→ **Work required**: Please list each line of the material below that contains the string "page". Letter case matters.

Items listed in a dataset
————————

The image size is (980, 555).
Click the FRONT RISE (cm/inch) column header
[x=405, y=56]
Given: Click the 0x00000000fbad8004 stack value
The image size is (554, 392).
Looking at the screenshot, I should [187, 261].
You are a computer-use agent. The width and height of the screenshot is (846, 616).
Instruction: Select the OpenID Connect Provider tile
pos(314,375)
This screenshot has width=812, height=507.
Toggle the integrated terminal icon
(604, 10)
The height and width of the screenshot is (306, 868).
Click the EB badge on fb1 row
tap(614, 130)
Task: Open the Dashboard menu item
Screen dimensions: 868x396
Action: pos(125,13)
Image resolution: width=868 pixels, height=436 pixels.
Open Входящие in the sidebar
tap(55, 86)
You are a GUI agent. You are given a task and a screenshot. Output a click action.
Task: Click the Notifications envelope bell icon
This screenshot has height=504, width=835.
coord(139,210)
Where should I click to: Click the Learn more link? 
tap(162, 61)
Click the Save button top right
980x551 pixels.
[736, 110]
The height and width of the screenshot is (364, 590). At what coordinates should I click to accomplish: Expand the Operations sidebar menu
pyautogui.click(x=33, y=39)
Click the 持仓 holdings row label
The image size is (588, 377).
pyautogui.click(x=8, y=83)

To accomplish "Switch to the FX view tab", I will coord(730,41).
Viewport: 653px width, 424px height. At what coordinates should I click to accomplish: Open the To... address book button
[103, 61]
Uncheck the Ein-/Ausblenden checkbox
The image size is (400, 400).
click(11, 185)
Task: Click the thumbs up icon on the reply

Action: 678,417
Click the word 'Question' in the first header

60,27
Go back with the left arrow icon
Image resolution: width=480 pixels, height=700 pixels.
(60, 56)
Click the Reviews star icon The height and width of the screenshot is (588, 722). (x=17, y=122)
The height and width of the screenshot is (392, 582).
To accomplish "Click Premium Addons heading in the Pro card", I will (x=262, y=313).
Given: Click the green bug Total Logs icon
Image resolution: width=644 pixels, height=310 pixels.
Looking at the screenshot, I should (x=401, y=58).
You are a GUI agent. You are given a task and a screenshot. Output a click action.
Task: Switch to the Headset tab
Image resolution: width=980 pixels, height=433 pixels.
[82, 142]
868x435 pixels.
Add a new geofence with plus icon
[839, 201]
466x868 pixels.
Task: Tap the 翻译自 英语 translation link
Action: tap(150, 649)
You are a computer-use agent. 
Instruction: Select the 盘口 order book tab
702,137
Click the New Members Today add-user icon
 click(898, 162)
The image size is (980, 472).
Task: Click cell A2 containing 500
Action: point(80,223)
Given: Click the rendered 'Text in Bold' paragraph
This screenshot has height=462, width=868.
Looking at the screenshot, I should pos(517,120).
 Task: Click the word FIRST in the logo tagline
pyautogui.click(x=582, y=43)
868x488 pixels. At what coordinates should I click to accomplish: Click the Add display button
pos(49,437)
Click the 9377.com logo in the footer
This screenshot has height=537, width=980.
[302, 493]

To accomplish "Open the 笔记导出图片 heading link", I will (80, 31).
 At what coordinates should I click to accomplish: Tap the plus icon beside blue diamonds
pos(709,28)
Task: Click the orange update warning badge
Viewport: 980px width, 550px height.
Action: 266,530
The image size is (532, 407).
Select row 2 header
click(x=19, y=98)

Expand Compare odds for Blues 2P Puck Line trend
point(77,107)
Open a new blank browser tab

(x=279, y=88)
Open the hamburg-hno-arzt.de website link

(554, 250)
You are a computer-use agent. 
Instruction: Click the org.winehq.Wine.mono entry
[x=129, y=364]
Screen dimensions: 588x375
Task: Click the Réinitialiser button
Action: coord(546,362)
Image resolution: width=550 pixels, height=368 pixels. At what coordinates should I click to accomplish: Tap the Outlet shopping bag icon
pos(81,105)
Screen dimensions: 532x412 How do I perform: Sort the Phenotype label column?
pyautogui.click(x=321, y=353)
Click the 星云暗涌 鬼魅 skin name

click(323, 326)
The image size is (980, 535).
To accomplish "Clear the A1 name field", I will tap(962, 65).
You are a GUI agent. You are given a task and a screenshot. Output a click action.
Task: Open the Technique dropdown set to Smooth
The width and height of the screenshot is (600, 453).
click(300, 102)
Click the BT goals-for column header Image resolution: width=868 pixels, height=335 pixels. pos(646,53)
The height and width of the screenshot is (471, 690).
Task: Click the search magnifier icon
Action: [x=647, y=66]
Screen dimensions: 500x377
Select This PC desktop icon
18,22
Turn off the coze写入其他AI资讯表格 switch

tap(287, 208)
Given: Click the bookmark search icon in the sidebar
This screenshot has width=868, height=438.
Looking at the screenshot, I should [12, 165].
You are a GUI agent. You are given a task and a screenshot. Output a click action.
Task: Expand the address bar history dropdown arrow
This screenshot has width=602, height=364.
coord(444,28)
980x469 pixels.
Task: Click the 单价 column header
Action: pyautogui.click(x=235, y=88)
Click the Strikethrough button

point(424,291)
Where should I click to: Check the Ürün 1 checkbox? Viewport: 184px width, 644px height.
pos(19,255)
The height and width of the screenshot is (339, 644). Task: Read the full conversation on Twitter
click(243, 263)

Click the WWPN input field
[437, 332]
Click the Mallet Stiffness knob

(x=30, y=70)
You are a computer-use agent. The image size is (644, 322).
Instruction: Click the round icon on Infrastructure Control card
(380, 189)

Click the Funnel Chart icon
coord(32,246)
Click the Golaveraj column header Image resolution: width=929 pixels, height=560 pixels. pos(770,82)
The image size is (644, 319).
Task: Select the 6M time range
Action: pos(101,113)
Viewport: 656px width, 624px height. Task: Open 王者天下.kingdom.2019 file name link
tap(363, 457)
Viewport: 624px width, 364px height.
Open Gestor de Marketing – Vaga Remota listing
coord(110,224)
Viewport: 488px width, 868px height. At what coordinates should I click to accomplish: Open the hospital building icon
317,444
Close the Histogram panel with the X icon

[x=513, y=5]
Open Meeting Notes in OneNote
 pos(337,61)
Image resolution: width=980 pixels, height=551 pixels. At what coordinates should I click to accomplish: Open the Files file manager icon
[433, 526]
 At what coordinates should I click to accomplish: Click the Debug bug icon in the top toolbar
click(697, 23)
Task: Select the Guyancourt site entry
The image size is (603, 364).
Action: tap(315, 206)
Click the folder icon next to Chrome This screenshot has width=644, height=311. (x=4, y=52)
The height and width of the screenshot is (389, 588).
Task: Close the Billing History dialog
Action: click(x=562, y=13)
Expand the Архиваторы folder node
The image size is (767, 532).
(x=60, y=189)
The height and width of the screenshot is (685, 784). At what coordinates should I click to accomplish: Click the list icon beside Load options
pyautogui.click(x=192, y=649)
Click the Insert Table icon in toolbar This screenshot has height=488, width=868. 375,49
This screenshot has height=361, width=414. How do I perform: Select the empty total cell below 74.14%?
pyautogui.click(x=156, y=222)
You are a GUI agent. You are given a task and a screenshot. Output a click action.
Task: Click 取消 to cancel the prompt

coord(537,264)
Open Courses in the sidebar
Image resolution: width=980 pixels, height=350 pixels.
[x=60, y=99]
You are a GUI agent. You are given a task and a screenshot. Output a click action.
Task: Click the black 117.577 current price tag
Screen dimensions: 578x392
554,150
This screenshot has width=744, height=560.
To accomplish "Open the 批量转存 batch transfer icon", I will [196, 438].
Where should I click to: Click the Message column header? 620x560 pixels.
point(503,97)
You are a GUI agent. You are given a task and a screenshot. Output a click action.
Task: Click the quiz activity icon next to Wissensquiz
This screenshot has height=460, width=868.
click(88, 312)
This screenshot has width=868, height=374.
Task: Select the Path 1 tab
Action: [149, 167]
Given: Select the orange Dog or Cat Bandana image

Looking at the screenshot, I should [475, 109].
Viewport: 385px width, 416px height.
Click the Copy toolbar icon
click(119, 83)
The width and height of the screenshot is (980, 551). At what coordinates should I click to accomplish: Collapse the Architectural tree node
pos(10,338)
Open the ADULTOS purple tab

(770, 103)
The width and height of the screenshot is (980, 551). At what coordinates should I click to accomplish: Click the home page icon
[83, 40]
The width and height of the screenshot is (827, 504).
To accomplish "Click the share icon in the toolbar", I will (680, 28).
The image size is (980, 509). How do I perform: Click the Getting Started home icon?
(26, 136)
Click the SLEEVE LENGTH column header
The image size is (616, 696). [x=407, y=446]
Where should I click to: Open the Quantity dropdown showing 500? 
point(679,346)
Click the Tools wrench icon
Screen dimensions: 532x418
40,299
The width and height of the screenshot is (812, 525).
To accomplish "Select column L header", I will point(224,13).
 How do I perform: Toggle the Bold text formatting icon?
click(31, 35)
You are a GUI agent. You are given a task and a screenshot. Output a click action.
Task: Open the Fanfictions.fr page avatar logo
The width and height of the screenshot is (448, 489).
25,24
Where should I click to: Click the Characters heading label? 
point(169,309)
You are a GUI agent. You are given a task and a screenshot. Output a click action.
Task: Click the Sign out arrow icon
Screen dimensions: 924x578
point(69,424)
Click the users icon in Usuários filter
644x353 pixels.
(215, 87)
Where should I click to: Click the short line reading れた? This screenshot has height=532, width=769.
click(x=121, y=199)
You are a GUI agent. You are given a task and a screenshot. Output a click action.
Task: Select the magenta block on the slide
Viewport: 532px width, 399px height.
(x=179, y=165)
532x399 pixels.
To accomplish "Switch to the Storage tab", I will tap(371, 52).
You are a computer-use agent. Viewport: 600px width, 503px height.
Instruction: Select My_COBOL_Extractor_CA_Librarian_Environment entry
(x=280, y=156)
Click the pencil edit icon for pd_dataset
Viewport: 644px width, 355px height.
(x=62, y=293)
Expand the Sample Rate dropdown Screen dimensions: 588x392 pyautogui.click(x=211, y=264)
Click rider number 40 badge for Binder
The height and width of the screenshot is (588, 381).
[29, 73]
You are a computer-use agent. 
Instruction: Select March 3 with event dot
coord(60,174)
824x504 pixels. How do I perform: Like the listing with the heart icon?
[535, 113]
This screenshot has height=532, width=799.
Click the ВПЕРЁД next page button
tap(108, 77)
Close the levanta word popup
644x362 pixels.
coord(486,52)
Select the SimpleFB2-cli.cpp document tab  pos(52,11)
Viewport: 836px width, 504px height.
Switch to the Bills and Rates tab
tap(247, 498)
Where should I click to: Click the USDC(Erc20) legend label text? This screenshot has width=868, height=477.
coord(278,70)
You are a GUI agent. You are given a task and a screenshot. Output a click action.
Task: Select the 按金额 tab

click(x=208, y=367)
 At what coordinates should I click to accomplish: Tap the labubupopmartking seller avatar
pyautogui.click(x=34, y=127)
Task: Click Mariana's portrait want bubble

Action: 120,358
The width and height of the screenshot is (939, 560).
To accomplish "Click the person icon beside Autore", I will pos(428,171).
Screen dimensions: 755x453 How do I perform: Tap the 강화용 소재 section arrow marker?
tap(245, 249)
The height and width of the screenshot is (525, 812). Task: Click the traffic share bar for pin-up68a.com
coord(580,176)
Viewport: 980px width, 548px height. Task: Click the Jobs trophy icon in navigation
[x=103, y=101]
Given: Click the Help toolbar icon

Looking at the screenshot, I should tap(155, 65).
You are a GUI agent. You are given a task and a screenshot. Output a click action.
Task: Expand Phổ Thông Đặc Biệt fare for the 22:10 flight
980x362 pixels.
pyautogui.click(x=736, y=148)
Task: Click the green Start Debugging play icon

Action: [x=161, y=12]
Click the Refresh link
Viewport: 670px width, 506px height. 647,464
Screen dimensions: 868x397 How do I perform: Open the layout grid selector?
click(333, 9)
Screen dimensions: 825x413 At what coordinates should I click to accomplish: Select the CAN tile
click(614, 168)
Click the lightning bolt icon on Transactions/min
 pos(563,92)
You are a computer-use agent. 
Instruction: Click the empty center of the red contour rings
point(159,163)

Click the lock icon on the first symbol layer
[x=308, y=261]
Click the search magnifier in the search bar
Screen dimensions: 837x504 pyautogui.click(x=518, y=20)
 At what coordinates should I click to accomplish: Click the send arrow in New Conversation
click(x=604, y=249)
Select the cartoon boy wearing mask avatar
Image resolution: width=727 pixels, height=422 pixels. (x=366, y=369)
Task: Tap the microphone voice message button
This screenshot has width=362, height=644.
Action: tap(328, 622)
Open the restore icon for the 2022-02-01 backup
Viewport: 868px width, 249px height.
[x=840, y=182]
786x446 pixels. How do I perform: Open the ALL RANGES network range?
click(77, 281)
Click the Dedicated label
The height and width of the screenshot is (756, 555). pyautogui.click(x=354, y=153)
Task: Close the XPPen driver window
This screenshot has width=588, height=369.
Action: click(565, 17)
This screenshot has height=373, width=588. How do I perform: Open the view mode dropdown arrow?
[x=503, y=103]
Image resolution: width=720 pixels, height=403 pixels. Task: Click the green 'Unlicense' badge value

————————

→ **Output of the task**:
The width and height of the screenshot is (980, 551). At what coordinates should I click to accomplish: Click the home page icon
Task: Open the Fanfictions.fr page avatar logo
Click the ВПЕРЁД next page button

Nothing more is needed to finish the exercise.